Try it: Exactly the lines from the one with "Click the barcode stripes above Boleto text" through the final line of the entries, and nothing else, should appear in the answer; no pictures go in it.

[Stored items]
⟨
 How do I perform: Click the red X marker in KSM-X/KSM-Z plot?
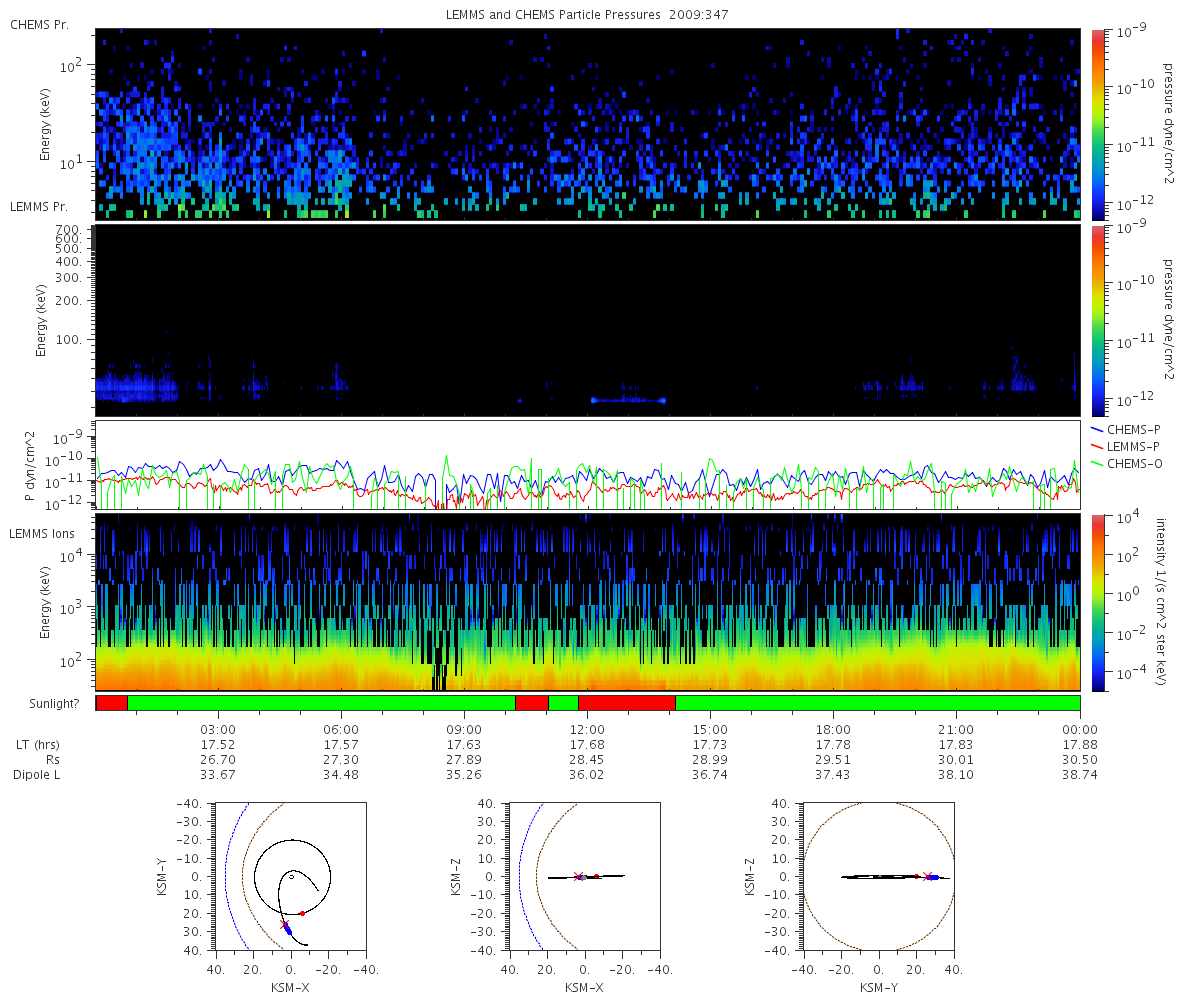click(x=578, y=877)
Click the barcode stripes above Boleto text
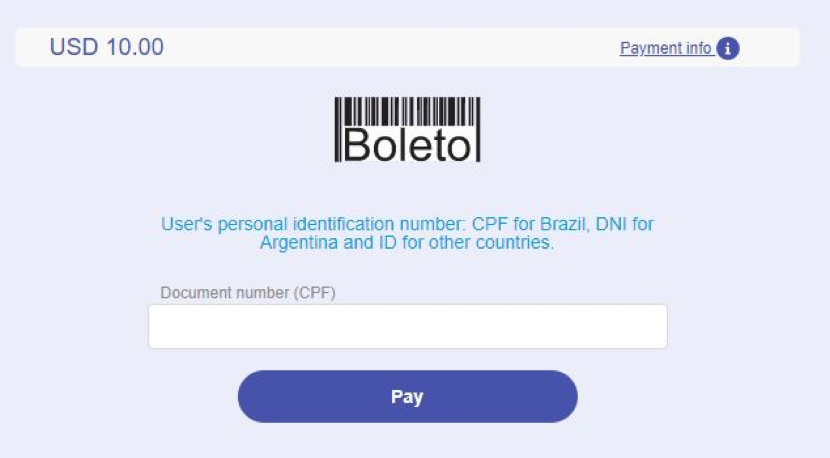 pyautogui.click(x=408, y=111)
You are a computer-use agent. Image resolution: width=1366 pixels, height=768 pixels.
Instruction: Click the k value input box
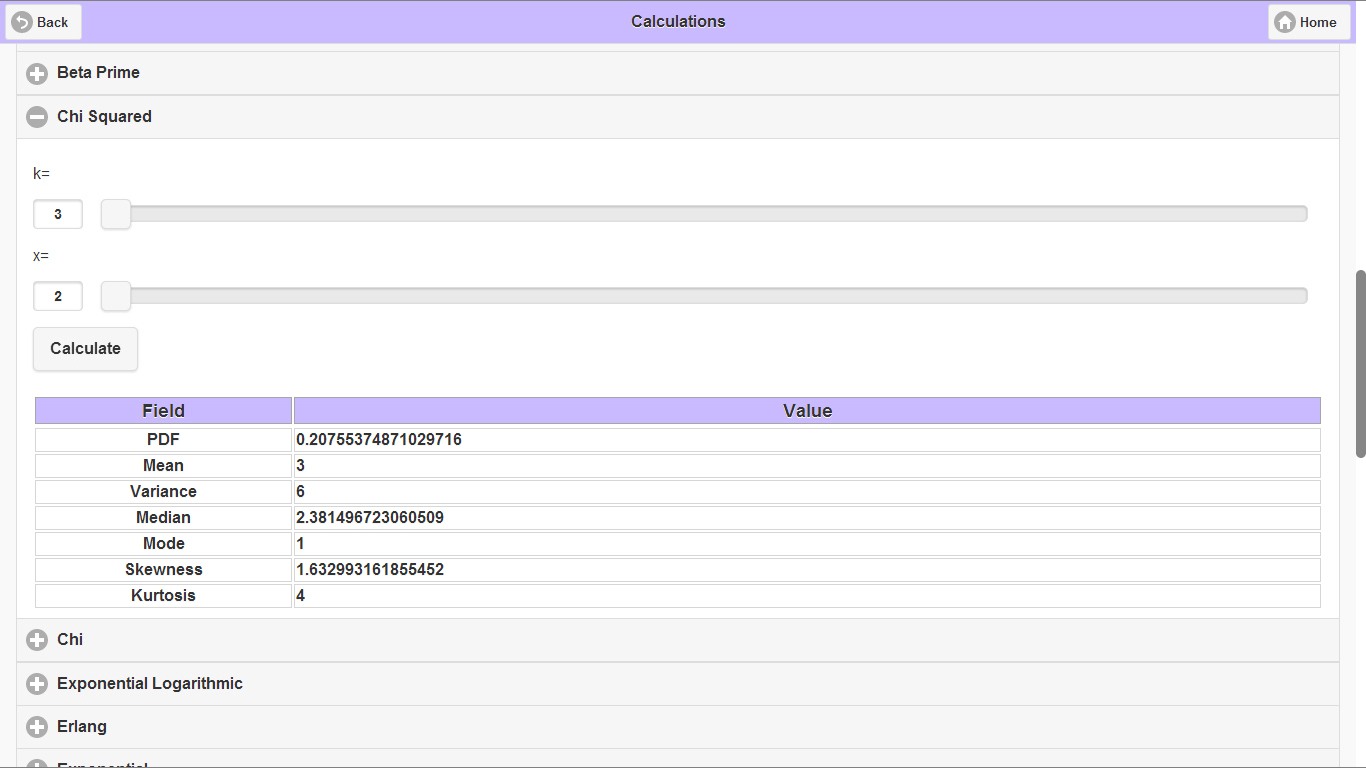(58, 214)
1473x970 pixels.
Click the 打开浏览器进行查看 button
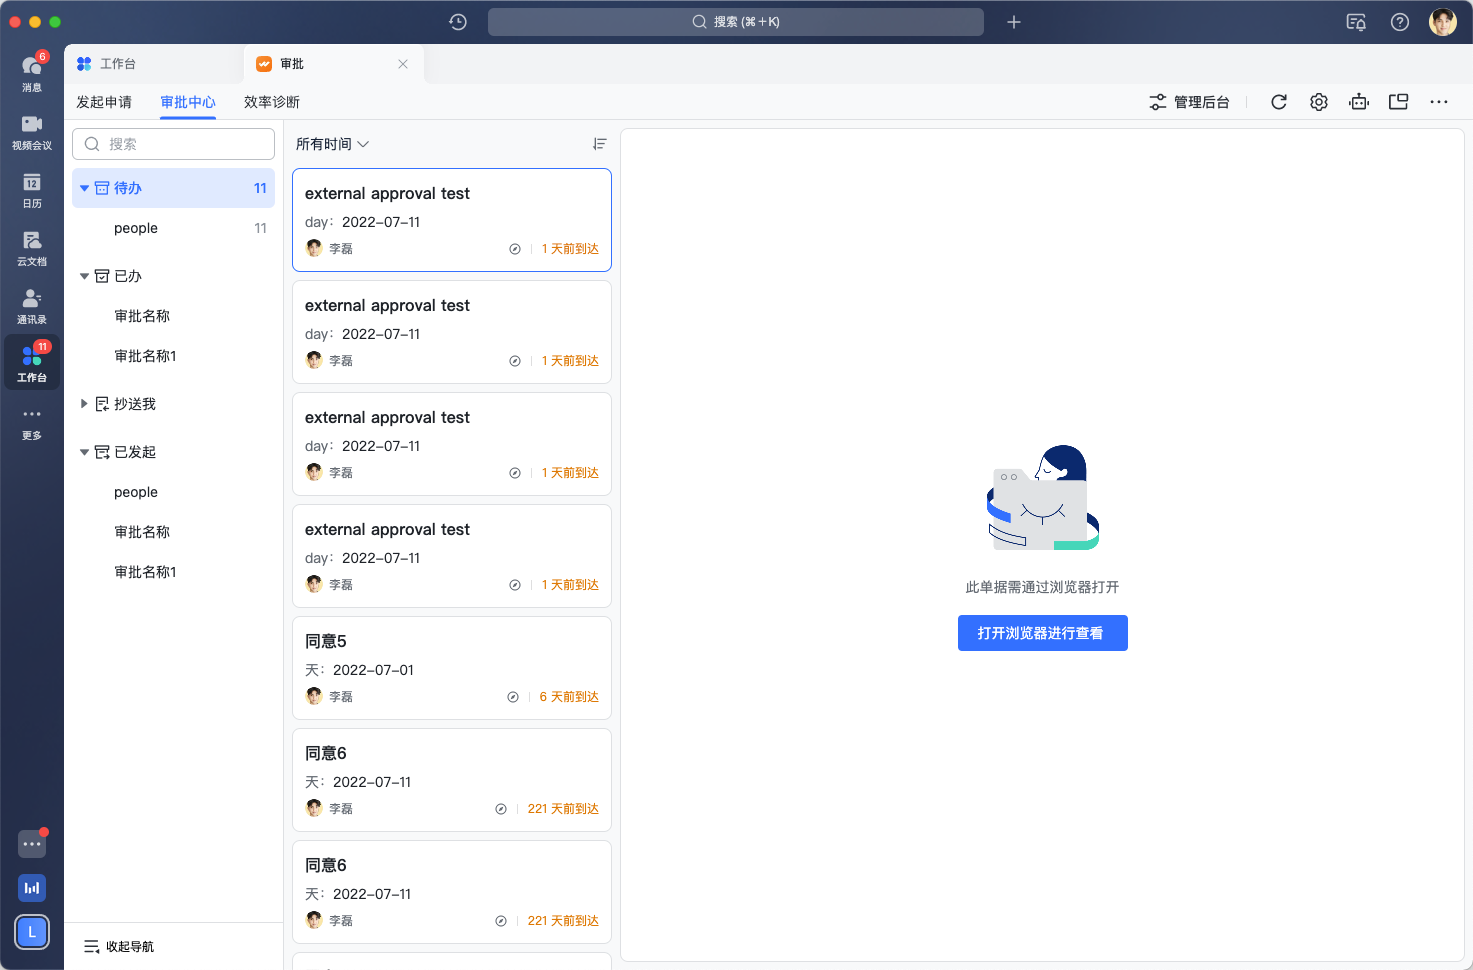[x=1042, y=633]
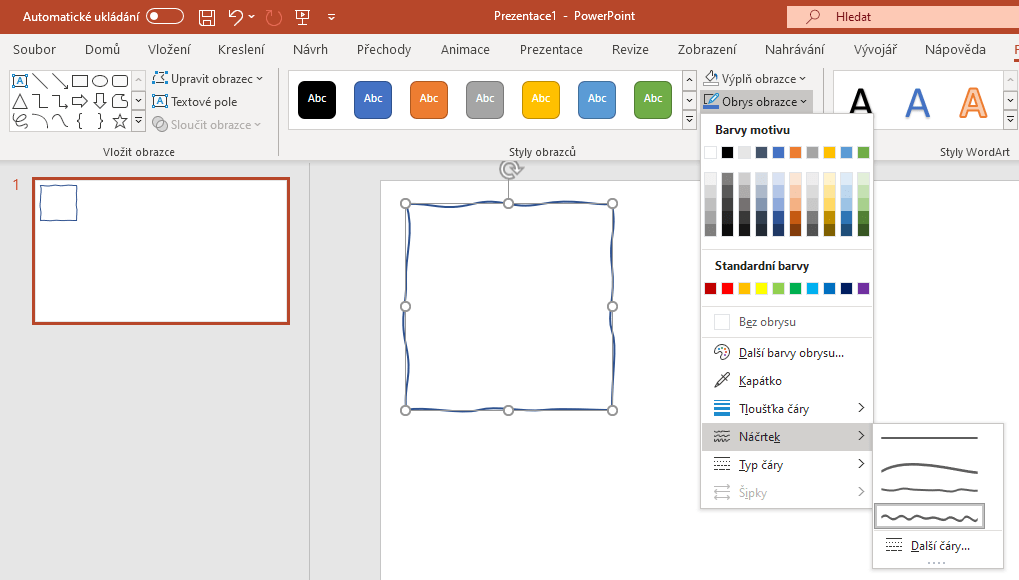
⟩
Your solution:
Click the barcode stripes above Boleto text
 pyautogui.click(x=408, y=111)
You are a computer-use agent. Image resolution: width=1366 pixels, height=768 pixels.
Instruction: Click the k value input box
(58, 214)
1473x970 pixels.
Click the 打开浏览器进行查看 button
[x=1042, y=633]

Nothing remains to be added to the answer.